Supplied data ::

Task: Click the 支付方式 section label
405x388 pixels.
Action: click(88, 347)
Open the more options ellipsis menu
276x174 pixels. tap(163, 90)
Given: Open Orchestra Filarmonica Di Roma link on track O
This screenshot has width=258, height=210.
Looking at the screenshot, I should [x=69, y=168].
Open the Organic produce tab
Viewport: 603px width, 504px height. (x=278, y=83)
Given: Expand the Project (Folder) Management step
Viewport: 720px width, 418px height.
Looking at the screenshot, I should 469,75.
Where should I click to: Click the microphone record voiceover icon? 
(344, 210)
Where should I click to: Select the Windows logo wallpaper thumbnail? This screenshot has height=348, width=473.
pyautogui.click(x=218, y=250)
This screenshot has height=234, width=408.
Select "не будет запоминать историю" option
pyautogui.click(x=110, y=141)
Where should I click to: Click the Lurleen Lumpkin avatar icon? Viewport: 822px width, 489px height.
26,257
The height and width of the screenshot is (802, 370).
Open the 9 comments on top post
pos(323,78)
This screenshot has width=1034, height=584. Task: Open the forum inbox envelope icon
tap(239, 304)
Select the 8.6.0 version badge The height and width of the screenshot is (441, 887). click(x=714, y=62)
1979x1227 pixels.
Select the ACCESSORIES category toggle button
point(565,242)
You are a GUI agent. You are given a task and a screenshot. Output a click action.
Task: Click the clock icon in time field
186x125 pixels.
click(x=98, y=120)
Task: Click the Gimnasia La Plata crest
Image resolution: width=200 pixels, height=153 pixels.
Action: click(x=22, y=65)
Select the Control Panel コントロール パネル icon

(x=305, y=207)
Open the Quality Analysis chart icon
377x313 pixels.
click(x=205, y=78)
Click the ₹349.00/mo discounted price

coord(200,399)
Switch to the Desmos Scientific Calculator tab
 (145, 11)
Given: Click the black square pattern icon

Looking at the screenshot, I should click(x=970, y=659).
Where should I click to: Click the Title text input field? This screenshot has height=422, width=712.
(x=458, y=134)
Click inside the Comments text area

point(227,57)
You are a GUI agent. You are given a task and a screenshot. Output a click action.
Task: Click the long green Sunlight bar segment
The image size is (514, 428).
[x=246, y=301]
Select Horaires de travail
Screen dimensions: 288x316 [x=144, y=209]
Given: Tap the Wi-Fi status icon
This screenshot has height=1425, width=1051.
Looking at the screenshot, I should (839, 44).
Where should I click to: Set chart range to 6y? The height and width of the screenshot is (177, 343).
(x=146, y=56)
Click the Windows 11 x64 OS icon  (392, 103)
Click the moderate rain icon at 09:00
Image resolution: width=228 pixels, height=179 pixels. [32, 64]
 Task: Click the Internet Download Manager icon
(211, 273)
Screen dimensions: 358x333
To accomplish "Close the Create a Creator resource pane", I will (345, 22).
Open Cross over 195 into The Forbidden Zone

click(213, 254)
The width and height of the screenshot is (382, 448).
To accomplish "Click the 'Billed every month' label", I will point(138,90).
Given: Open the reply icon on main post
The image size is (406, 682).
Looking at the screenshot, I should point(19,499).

Assigned task :: Restate all of the material, keeping every word intact.

Response to this task ::
Task: Click the 支付方式 section label
405x388 pixels.
Action: click(88, 347)
Open the more options ellipsis menu
276x174 pixels. tap(163, 90)
Given: Open Orchestra Filarmonica Di Roma link on track O
This screenshot has width=258, height=210.
Looking at the screenshot, I should [x=69, y=168].
Open the Organic produce tab
Viewport: 603px width, 504px height. (x=278, y=83)
Given: Expand the Project (Folder) Management step
Viewport: 720px width, 418px height.
Looking at the screenshot, I should 469,75.
Where should I click to: Click the microphone record voiceover icon? 
(344, 210)
Where should I click to: Select the Windows logo wallpaper thumbnail? This screenshot has height=348, width=473.
pyautogui.click(x=218, y=250)
This screenshot has height=234, width=408.
Select "не будет запоминать историю" option
pyautogui.click(x=110, y=141)
Where should I click to: Click the Lurleen Lumpkin avatar icon? Viewport: 822px width, 489px height.
26,257
The height and width of the screenshot is (802, 370).
Open the 9 comments on top post
pos(323,78)
This screenshot has width=1034, height=584. Task: Open the forum inbox envelope icon
tap(239, 304)
Select the 8.6.0 version badge The height and width of the screenshot is (441, 887). click(x=714, y=62)
1979x1227 pixels.
Select the ACCESSORIES category toggle button
point(565,242)
You are a GUI agent. You are given a task and a screenshot. Output a click action.
Task: Click the clock icon in time field
186x125 pixels.
click(x=98, y=120)
Task: Click the Gimnasia La Plata crest
Image resolution: width=200 pixels, height=153 pixels.
Action: click(x=22, y=65)
Select the Control Panel コントロール パネル icon

(x=305, y=207)
Open the Quality Analysis chart icon
377x313 pixels.
click(x=205, y=78)
Click the ₹349.00/mo discounted price

coord(200,399)
Switch to the Desmos Scientific Calculator tab
 (145, 11)
Given: Click the black square pattern icon

Looking at the screenshot, I should click(x=970, y=659).
Where should I click to: Click the Title text input field? This screenshot has height=422, width=712.
(x=458, y=134)
Click inside the Comments text area

point(227,57)
You are a GUI agent. You are given a task and a screenshot. Output a click action.
Task: Click the long green Sunlight bar segment
The image size is (514, 428).
[x=246, y=301]
Select Horaires de travail
Screen dimensions: 288x316 [x=144, y=209]
Given: Tap the Wi-Fi status icon
This screenshot has height=1425, width=1051.
Looking at the screenshot, I should (839, 44).
Where should I click to: Set chart range to 6y? The height and width of the screenshot is (177, 343).
(x=146, y=56)
Click the Windows 11 x64 OS icon  (392, 103)
Click the moderate rain icon at 09:00
Image resolution: width=228 pixels, height=179 pixels. [32, 64]
 Task: Click the Internet Download Manager icon
(211, 273)
Screen dimensions: 358x333
To accomplish "Close the Create a Creator resource pane", I will (345, 22).
Open Cross over 195 into The Forbidden Zone

click(213, 254)
The width and height of the screenshot is (382, 448).
To accomplish "Click the 'Billed every month' label", I will point(138,90).
Given: Open the reply icon on main post
The image size is (406, 682).
Looking at the screenshot, I should point(19,499).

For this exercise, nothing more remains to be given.